著者の本は冗漫なことで知られる。『民主と愛国』は966ページ、『1968』に至っては上下巻で2100ページだ。本書も新書としては異例の516ページもあるが、それはわかりきった話を延々と繰り返しているからだ。大部分は戦後の学生運動や市民運動の歴史のおさらいで、原子力については「原発で日本が破滅する」といった感情論が10ページほど書いてあるだけだ。著者は、明らかに原子力を理解していない。

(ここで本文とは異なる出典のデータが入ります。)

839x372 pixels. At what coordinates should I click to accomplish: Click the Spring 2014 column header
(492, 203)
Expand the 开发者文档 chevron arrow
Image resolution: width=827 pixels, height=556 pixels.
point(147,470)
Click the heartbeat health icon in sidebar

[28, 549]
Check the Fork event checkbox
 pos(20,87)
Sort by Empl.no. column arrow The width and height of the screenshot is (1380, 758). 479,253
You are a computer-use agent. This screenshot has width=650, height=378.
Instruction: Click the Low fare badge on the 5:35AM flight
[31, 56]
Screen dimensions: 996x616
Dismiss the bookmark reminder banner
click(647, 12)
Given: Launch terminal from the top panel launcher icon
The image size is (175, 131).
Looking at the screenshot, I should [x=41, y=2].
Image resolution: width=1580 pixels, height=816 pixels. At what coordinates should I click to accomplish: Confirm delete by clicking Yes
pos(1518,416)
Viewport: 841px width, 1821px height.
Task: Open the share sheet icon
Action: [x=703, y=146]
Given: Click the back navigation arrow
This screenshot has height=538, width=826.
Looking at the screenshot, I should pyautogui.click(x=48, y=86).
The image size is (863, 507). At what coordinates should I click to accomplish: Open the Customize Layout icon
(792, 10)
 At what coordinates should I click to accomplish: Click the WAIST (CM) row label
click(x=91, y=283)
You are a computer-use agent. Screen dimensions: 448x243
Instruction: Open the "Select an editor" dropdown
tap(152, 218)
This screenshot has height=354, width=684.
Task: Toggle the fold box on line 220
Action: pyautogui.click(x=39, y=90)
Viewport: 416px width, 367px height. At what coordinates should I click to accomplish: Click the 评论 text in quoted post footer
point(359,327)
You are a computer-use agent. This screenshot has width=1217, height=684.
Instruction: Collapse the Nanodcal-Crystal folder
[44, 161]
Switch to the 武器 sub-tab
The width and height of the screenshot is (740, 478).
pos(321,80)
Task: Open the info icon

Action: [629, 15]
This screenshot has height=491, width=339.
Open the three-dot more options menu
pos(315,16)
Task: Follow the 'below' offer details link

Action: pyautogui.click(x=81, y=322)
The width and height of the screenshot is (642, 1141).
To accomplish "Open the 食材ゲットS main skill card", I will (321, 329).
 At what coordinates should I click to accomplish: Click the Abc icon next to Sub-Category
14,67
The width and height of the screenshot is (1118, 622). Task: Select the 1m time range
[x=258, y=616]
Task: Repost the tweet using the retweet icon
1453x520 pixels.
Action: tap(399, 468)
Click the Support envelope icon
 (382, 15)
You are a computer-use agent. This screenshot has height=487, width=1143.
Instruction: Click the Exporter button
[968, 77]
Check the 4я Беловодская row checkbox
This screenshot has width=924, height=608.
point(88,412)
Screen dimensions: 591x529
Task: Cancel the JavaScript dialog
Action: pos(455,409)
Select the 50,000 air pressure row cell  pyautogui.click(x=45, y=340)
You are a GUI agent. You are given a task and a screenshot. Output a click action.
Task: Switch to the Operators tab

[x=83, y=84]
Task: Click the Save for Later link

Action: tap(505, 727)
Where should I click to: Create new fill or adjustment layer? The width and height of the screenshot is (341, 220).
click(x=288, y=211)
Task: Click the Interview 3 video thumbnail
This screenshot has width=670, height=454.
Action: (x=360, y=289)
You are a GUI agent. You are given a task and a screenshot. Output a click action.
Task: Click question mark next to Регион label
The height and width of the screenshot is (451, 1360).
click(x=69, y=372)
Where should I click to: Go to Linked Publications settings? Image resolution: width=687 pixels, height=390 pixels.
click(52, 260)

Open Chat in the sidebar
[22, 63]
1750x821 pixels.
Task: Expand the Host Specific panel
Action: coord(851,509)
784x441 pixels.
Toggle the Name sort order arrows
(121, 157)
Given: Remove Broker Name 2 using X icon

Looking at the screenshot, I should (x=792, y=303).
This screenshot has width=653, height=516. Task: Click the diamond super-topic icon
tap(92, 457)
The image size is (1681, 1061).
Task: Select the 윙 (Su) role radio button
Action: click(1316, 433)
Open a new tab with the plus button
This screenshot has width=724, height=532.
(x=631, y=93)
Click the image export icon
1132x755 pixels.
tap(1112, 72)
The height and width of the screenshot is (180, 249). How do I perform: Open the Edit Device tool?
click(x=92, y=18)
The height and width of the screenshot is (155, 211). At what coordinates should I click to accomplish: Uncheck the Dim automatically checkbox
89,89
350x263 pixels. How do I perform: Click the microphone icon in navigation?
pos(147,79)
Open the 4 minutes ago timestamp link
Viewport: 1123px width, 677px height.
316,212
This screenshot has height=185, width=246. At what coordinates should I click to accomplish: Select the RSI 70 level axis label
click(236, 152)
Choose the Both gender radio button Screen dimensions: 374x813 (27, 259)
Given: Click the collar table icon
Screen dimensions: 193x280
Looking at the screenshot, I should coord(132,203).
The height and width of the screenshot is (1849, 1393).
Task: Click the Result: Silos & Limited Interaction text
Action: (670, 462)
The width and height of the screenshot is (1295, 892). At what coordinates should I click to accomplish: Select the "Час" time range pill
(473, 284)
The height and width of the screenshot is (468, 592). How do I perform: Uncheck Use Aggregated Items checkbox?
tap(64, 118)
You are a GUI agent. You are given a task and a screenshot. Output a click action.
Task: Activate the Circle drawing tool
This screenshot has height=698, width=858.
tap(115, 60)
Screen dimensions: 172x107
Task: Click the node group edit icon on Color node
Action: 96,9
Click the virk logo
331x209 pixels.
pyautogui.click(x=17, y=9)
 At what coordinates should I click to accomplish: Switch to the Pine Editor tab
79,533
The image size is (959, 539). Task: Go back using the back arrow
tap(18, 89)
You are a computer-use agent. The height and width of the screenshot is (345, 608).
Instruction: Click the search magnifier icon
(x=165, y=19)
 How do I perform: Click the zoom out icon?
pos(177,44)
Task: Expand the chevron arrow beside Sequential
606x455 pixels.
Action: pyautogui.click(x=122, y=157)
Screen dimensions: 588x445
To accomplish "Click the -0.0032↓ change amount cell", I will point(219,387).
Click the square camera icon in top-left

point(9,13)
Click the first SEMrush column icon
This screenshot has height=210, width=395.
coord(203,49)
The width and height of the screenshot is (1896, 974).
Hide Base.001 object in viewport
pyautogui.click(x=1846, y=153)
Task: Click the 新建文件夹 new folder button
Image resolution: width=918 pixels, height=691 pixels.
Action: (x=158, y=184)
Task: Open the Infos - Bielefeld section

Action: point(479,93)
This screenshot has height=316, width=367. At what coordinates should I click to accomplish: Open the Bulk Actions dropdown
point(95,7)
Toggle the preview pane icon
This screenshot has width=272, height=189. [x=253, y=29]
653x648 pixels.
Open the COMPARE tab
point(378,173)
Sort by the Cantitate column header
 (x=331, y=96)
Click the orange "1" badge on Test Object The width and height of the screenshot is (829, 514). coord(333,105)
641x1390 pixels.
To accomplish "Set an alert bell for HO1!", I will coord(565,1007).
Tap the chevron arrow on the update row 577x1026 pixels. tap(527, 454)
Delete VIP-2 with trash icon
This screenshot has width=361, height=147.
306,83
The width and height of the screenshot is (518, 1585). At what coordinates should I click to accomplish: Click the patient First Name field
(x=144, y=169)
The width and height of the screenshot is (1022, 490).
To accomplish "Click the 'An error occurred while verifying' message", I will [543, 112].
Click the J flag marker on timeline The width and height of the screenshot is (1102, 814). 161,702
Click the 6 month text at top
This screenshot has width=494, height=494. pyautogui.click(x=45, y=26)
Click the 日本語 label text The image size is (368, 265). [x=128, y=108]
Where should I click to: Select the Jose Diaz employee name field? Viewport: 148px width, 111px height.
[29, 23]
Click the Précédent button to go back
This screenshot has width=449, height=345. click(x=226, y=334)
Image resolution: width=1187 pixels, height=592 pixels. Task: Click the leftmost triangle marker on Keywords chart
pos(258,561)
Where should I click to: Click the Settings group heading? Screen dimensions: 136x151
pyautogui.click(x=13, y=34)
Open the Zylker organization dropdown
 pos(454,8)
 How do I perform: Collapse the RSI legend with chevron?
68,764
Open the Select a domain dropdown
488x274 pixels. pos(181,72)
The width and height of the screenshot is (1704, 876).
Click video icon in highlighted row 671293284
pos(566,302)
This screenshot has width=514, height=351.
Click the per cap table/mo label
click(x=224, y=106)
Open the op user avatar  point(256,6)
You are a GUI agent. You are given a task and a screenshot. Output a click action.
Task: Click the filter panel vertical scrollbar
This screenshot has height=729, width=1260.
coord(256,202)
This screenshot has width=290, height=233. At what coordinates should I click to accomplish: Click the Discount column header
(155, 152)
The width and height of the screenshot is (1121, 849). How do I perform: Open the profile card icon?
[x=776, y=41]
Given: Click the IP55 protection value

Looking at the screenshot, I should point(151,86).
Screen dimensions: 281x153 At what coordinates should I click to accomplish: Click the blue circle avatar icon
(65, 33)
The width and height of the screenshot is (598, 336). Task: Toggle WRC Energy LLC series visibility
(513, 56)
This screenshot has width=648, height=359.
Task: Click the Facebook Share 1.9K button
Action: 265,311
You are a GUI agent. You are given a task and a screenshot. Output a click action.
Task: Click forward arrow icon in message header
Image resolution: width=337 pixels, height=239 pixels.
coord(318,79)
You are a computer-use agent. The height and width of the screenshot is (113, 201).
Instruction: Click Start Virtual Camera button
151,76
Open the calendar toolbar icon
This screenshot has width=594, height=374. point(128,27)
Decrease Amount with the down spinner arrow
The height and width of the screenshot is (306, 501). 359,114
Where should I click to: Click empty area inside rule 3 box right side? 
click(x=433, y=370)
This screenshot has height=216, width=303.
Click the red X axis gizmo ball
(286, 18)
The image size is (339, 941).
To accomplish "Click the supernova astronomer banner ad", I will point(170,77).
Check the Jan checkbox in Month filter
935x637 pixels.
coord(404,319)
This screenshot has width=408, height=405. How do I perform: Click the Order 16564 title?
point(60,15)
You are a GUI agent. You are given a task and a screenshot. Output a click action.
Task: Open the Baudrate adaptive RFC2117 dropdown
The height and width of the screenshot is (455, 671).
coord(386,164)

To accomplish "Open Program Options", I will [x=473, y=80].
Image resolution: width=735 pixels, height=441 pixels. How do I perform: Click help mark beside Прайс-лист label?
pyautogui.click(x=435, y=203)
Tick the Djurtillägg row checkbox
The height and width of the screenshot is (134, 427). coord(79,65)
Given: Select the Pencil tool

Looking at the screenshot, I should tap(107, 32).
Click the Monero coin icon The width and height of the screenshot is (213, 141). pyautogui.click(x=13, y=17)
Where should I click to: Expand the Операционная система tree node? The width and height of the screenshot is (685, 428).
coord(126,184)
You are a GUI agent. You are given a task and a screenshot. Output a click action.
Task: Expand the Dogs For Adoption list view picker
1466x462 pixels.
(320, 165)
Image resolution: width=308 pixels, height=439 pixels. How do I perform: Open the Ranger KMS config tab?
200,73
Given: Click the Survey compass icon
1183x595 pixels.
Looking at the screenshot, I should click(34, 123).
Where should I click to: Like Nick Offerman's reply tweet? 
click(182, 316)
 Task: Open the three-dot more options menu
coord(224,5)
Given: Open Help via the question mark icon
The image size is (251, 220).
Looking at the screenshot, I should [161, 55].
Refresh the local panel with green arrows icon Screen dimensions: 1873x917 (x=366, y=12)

肝心の「社会を変えるには」どうすればいいのか、という問いについては「みんなが共通して抱いている『自分はないがしろにされている』という感覚を足場に動きを起こす」といった無内容な演説が繰り返されるだけで、何をどう変えるのか、具体的なことはまったく書いてない。
その意味では、本書は反原発デモの気分を表現している。社会に対して漠然とした不満を抱いている人々が、それをぶつける材料として原発を見つけたが、その先に何があるのかは彼らにもわかっていない。かつての学生運動には、曲がりなりにもマルクス主義という理念があり、それを組織化する党派があったが、このデモには目的も理念もない。
けさの「朝まで生テレビ」には反原発運動の代表が3人も出てきたが、「福島の人の気持ちがわかりますか」みたいな情緒的な話ばかりで、誰も相手にしなかった。そして彼らは民主党政権の愚かな「原発ゼロ」政策を後押しし、日本経済に5兆円以上の損害を与え、製造業は日本から出て行き、職が失われる。その最大の被害者は皮肉なことに、デモを指導している入れ墨おばさんのようなフリーターだ。
彼らが現代社会の行き詰まりにいらだつ気分はわかるが、それは原発のせいではないし、それを止めても「社会を変える」ことはできない。著者の思い込みとは違って、原発事故はハルマゲドンではない。福島では1人も死者は出ないし、被災者の帰宅をさまたげているのは反原発デモのような被害妄想なのだ。